Endothelium‐dependent contraction induced by acetylcholine in the chicken ductus arteriosus: involvement of a cyclooxygenase‐derived TP receptor agonist

Abstract

In numerous vascular beds, acetylcholine (ACh) evokes the simultaneous release of endothelium‐derived relaxing and contracting factors (EDRF and EDCF, respectively). We aimed to determine whether ACh evokes the release of an EDCF in the chicken ductus arteriosus (DA) and to identify its nature. Isolated rings of the DA from 19‐d chicken fetuses (total incubation: 21‐d) were mounted in a myograph. Low concentrations of ACh (30 nM‐ 1 µM) elicited a relaxation, which was followed by a contraction at higher concentrations (3 μM ‐0.1 mM). Both relaxation and contraction were abolished by removal of endothelium and were sensitive to the antimuscarinic agents atropine and 4‐DAMP (M3‐receptor antagonist).
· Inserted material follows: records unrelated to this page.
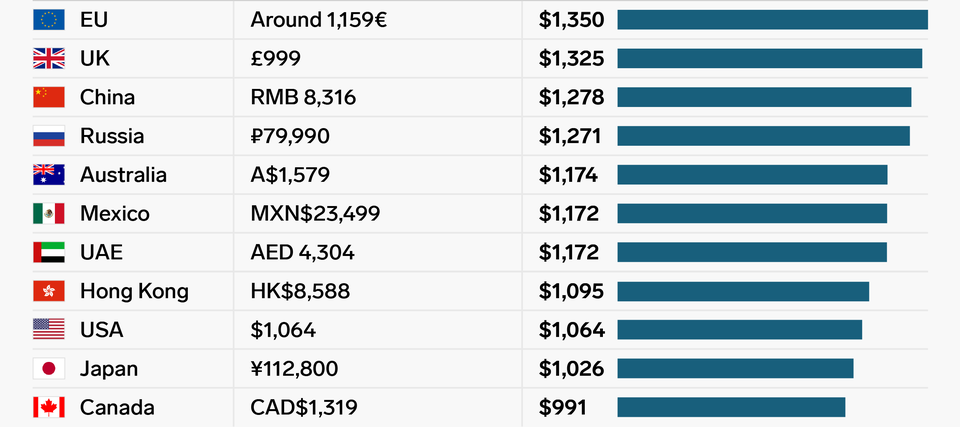Select the MXN$23,499 price text
960x427 pixels.
click(x=315, y=214)
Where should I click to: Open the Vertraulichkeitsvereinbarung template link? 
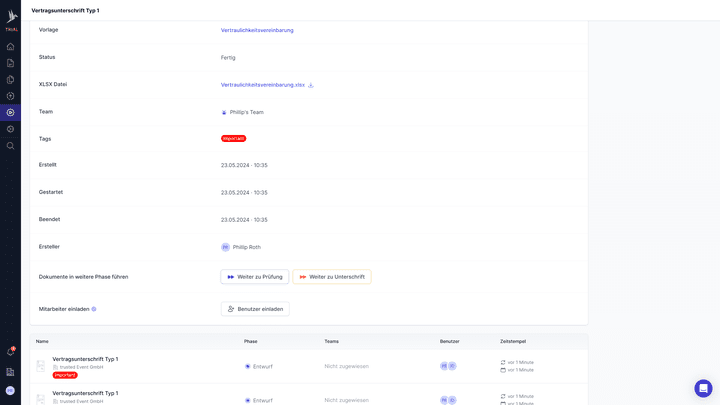point(257,30)
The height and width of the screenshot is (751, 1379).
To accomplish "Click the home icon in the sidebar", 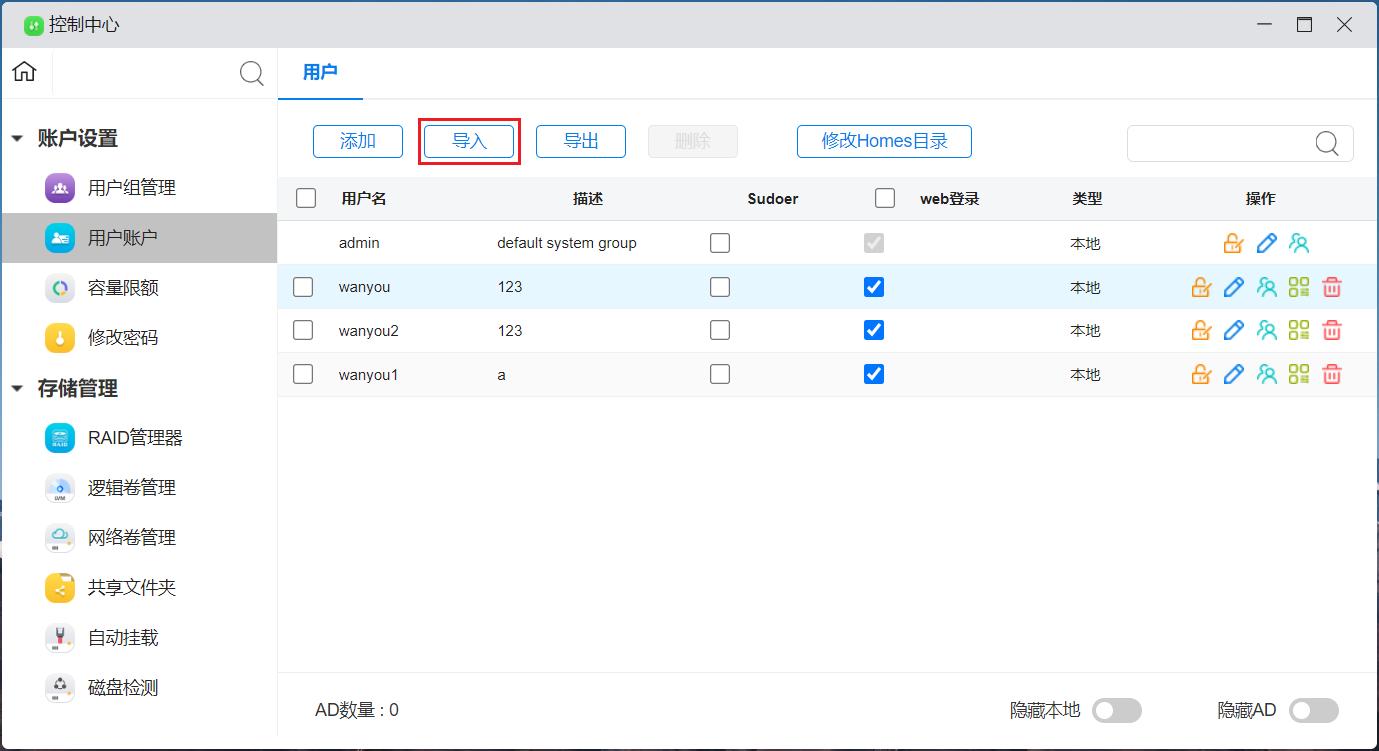I will point(25,72).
ACh‐induced relaxation was impaired in the presence of the nitric oxide (NO) synthase inhibitor L‐NAME and the soluble guanylate cyclase (sGC) inhibitor ODQ. ACh‐induced contraction was impaired in the presence of the nonselective inhibitor of cyclooxygenase (COX) indomethacin, the selective COX‐1 inhibitor valeryl salicylate, and the thromboxane A2 (TP) receptor blocker SQ‐29458, whereas the response was not affected by the selective COX‐2 inhibitor nimesulide, the thromboxane synthase inhibitor furegrelate, or the H2O2 scavenger PEG‐catalase. We conclude that in the chicken DA, stimulation of muscarinic receptors by ACh induces an endothelium‐dependent relaxation followed by an endothelium‐dependent contraction. The relaxation involves the NO‐sGC pathway, whereas the contraction involves a COX‐1 product that stimulates TP receptors.Supported by "Fundaci ónde Investigación Médica Mutua Madrileña".